なんというか、だから、このマガジンは、別の歴史が併走しているような感じで、不思議で、面白かった。……と、「「昔」だと思っていた」と思っていた時は思っていたようなのだが、今はもうひとつ付け足す。別の歴史の大陸に接触したような感じ。そしてその大陸の形を表すそっちの照明を知ったような。そうしてみると、これはよくある話なのだろうか?

・「人型ロボットの現在と未来」
会場がある3階に向かう。しかしトラップがある。三階は二つの区画に分かれていて、お互いの区画を行き来するには、別の階を経由しなくてはならない。これにやられてうろうろしました。
さらにこの会場は改装中の模様で、クーラーがなく、扇風機で奮闘中。いや大変。

座談会形式で、「ロボットの個について」「ロボットの死について」というテーマについての話がなされた。
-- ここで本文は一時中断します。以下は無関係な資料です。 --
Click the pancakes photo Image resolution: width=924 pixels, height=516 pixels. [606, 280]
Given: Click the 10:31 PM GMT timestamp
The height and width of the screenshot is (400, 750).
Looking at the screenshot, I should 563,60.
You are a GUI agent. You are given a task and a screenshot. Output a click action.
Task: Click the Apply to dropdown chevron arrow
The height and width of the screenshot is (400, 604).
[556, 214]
太田智美さんから、一緒に過ごしているペッパーのCPU交換をしなかったという話が出る。CPU交換をした個体は「性格」や「友達関係」が変わってしまったというらしい。
長谷敏司さんが、ロボットに対して個性を感じるというのには、相手の反応の予想&実際の反応による強化があるのではないかと。「人間にとって都合のいいパーソナリティ」以外を持たせる効用は? ロボット自身にとって「ロボットが持つことで高い効用を持つパーソナリティ」は存在するのか? という問題提起。聖人ロボットも兵隊もつくれてしまうという問題。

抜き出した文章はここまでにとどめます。